For the September 15th assault on German positions during the Battle of the Somme the 2nd Battalion of the Otago Regiment fielded 836 men. It lost 460 killed, wounded and missing.  Francis Fry was one of those casualties. He has no known grave.



FOR THE EMPIRE'S CAUSE

DEATHS

FRY — On September 15, 1916, killed while in action in France, Corporal Francis Luke Fry, youngest son of Geo. R. Fry, Pleasant View, Waikouaiti; aged 21 years.

Another hero gone. He went to do or die.  -Otago Witness, 1/11/1916.
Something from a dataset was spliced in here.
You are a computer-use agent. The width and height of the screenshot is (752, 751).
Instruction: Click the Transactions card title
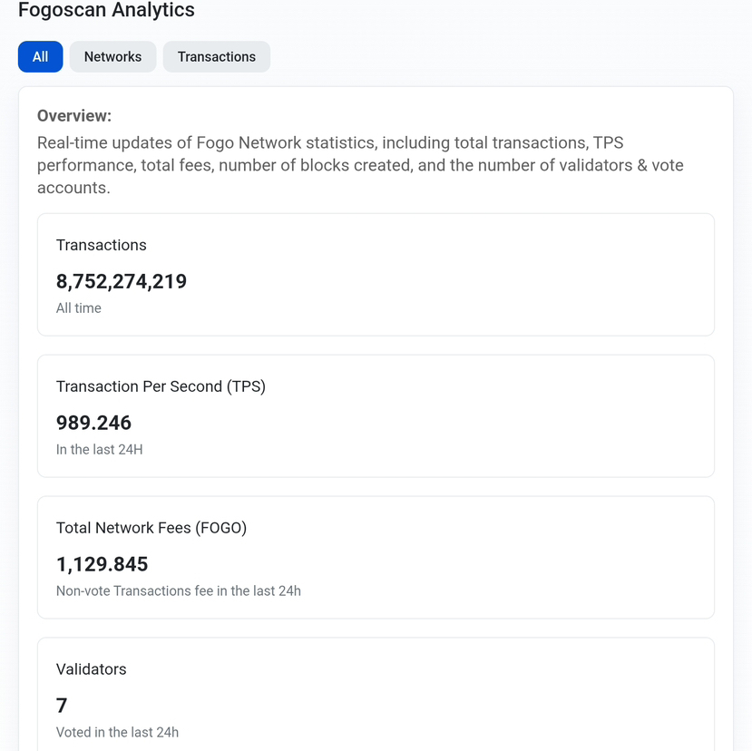point(101,245)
Corporal Francis Luke Fry (killed in action on September 15 in France) was the youngest son of Mr George R. Fry, of Dunedin. He was born at Hawksbury, and was educated at Waikouaiti Public School. He joined the railway service, and after spending some time in Dunedin was transferred to Clyde, from where he enlisted, leaving with the Tenth Reinforcements. He was twenty-one years of age.  -Lyttelton Times, 2/11/1916.


Waikouaiti Cemetery.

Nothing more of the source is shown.